The rest of the awards, the ones given for courage and valor, can’t be argued against. These people and their families deserve these awards, even though the awards themselves pale in comparison to the real fight the recipients do on a daily basis. Between the parents of late college basketball star Lauren Hill accepting her award for her bravery in the midst of inoperable cancer, former Notre Dame basketball star-turned U.S. soldier-turned VA counselor Danielle Green accepting the Pat Tillman Award, and Robin Roberts honoring late ESPN superstar Stuart Scott, who lost his battle with cancer six months ago, I was left emotionally compromised.
The last two awards, the Jimmy V Award for Perseverance and the Arthur Ashe Award for Courage, were given to Cincinnati Bengals player Devon Still and his daughter Leah for her courageous fight against cancer at just four years old. His speech, was moving in many ways, but it was especially touching because, as this tweet by Michaela Angela Davis states:
this moment is helping to reframe Black fatherhood in the collective imagination #ESPYS
— MichaelaAngela Davis (@MichaelaAngelaD) July 16, 2015
I have to admit: I have been privately skeptical of Caitlyn Jenner and just how committed to the cause she would be. I know she said during her Diane Sawyer interview (and afterwards) that she was going to help shine a light on transgender issues, but after seeing the Vanity Fair cover and what seemed like her focus on promoting I Am Cait, I was beginning to think she wasn’t going to try to connect with the rest of the world at large and just stay in her rich, privileged bubble while other people in the transgender community continue to get killed and commit suicide. This probably sounds unfair, like I’m saying that just her presence will fix every issue the transgender community faces. That’s not what I’m trying to say at all. What I’m simply trying to say is that I was afraid that she wouldn’t partner up with or even acknowledge transgender heroines like Janet Mock and Laverne Cox and would simply ignore the issues simply because she had the luxury to. That Kardashian shadow is long, and I honestly thought she was just going to stay in it.

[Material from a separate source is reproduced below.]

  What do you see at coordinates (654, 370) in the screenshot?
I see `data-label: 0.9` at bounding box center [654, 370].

Thankfully, I was wrong. After hearing her acceptance speech for the Arthur Ashe Award, I’m not only relieved, but also even more supportive of Jenner as she keeps growing into the activist role she’s already committed herself to. Perhaps I was wrong to worry so quickly. I’m excited that it seems she’s committed to standing away from that Kardashian shadow and is her own woman, a woman who will use the platform she had as a former Olympian—and the increased platform she married into—for good.

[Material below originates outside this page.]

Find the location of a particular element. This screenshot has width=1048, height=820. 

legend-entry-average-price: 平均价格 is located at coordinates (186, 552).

Overall, the ESPYs were fine. I really think the show would be a lot more successful just focusing on the heartwarming aspects than the “This Year in Achievement” aspects, since it seems like they get the latter wrong half of the time. I came away from the show with a profound sense of respect for the families and individuals who have fought against the odds and succeeded. Their stories have stayed with the audience long after the show’s end, and I believe their stories will help change lives and make America a better and much more caring place.